Legal Theories in Product Liability Suits
Common law refers to laws that are created by judicial precedent rather than by statute. Privity of contract is a common law principle that states injured parties who are neither buyer nor seller cannot sue. Since the 1960s, product liability and common laws changed to permit liability without privity. Statutory laws were also enacted. This allows injured parties to sue, regardless if they were a party to the original purchase and sale agreement, a user, or even a nonuser.
The problems with consumer protection—laws designed to ensure the rights of consumers—under common law can be difficult to parse. Suppose Anna and Verzell go out to eat at a restaurant. Verzell orders macaroni and cheese and shares some of it with Anna. Later that night, Anna feels nauseated, runs a fever, and develops a severe stomachache. She goes to the emergency room and is hospitalized for one week. Anna suffered food poisoning at the restaurant from the macaroni and cheese. Anna did not buy the macaroni and cheese, but she may have a valid product liability case against the restaurant, the product manufacturer, or both. Anna was a patron at a restaurant, ate food that the restaurant served, and did not alter or change the food in any way. Therefore, although she was not the initial purchaser of the food product that led to her food poisoning, she may still have a right to pursue a cause of action because of the damages she sustained.
Another example of a product liability suit involved Francisco Garcia, who played professional basketball for the Sacramento Kings. In 2009 Garcia was balancing on a 75-centimeter Ledraplastic balancing ball. At the time, he was also holding weights, which is common when doing this type of exercise. While he was balancing on the ball, it burst, injuring him. As a result Garcia fractured his right forearm and missed the first four months of the basketball season. Given the nature of his injuries and the fact that the balancing ball inexplicably burst, Garcia and the Sacramento Kings filed a product liability lawsuit against the balancing ball company, seeking millions of dollars in damages and in lost salary. Eventually, Garcia and the Kings reached a settlement (resolution) with Ledraplastic.
Both these examples show that expansion of product liability laws has allowed injured parties to sue even if those parties were not involved in the original transaction.
Defenses in Product Liability
There are various defenses that can be raised to a product liability suit. For example, if a purchaser or user of a product uses the product improperly and subsequently gets hurt, the manufacturer might have a defense. The misuse of the product must be unforeseeable, unanticipated, or unintended, and the misuse must have caused the injury. For example, if someone uses a flat-head screwdriver to open a can of paint and subsequently gets hurt, the screwdriver manufacturer might still be responsible because this type of use could have been expected despite the fact that it was not the intended use. In contrast, if someone uses a knife to open a can of paint and subsequently gets hurt, the knife manufacturer will likely not be responsible because using a knife to open a can of paint would likely not be an expected use.

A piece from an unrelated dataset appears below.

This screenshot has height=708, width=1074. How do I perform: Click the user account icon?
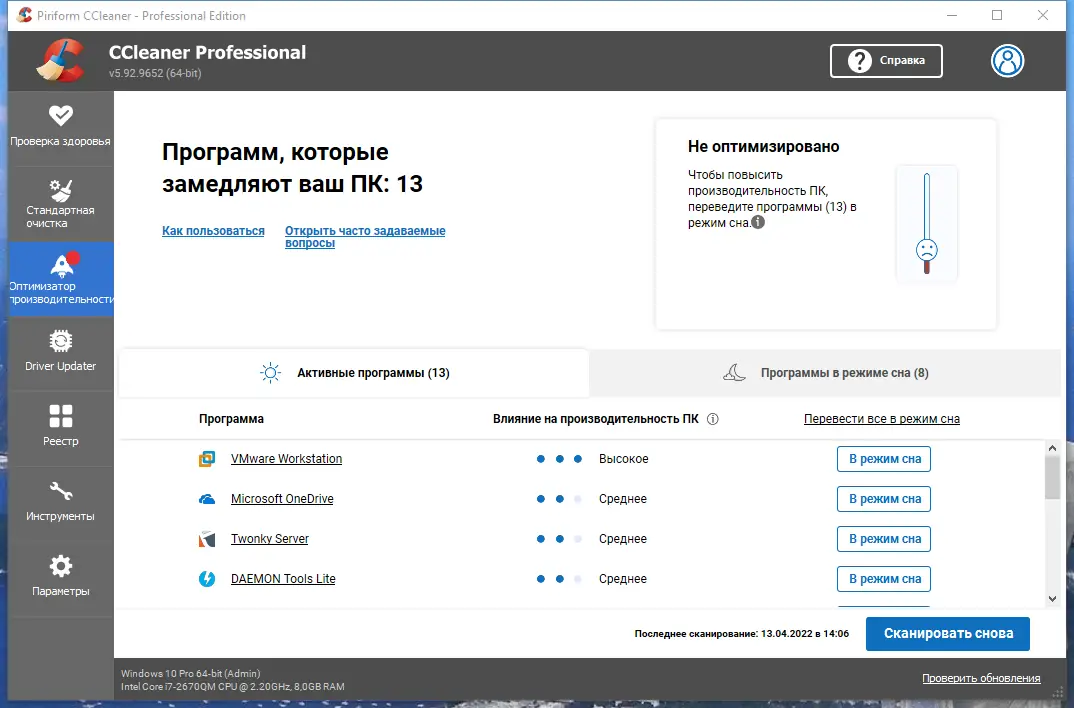(1007, 61)

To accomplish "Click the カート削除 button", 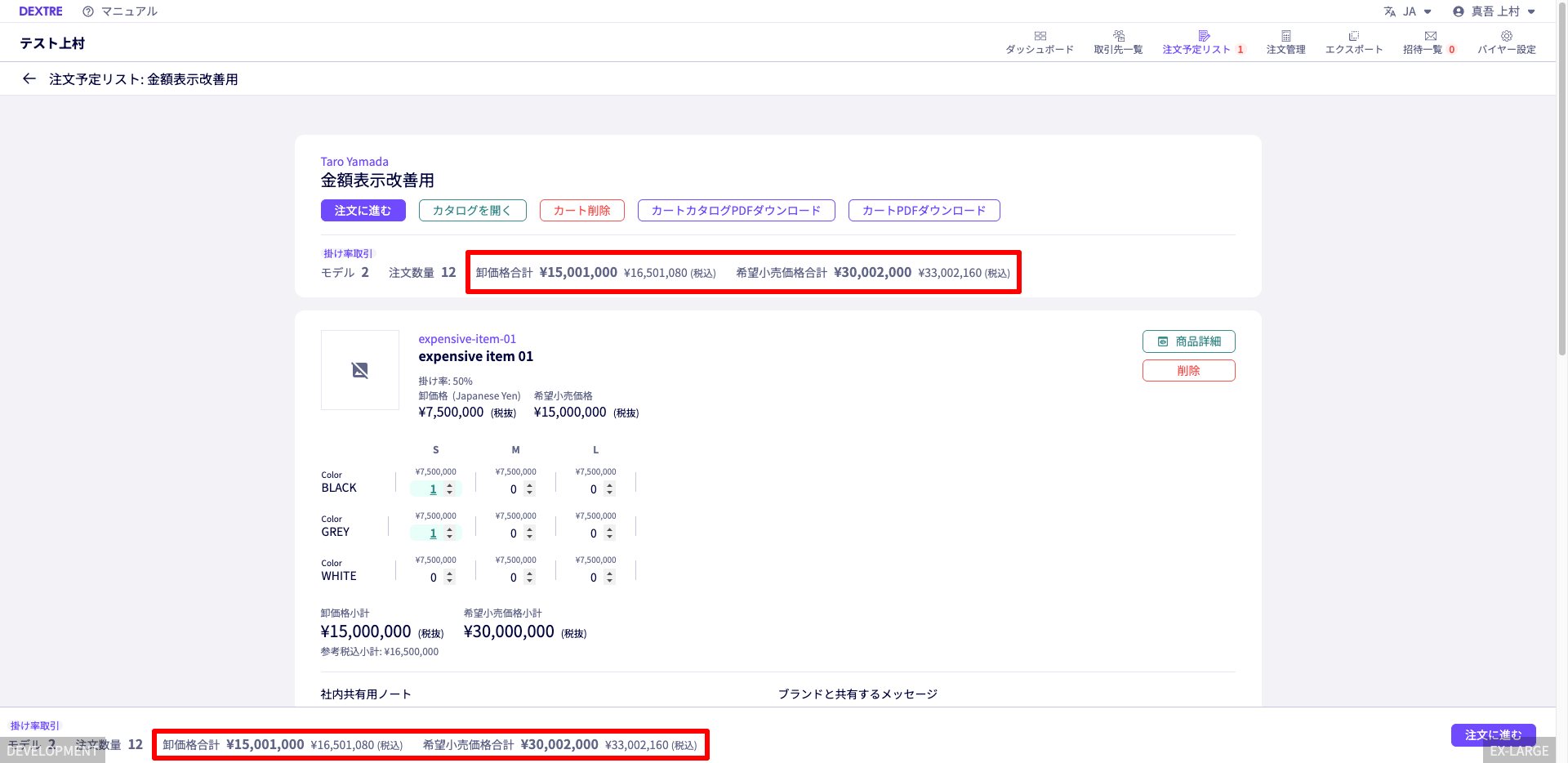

Another possible defense to a product liability suit is that the product was altered. If a safe product leaves the manufacturer and is subsequently altered after it leaves the manufacturer's control, the manufacturer might have a defense if someone is injured as a result of the alteration. For instance, a company might manufacture safety goggles that work as intended. Someone buys a pair and cuts holes in the sides to allow cooler air in. If that person later becomes injured because of chemical spatter that leaked in from the sides of the goggles, then the manufacturer likely has a defense against liability.
A third possible defense to a product liability suit involves the improper conduct of the injured party. Known as comparative fault, this defense permits plaintiff and defendant to compare their liability for an accident and allows awards for damages to be adjusted in proportion to that fault. If the injured party negligently uses a product, for example, this will not defeat a claim based on strict liability even if their negligence resulted in the injury. It can, however, potentially reduce the amount of damages in relation to their comparative fault. For example, if the injured party is found to be 30 percent at fault, their damages could be reduced by 30 percent as a result of their comparative fault.
Another defense to product liability suits is assumption of risk. Assumption of risk occurs when the plaintiff knew that the way they were using the product could lead to injury or malfunction and proceeded using the product in that manner despite this knowledge.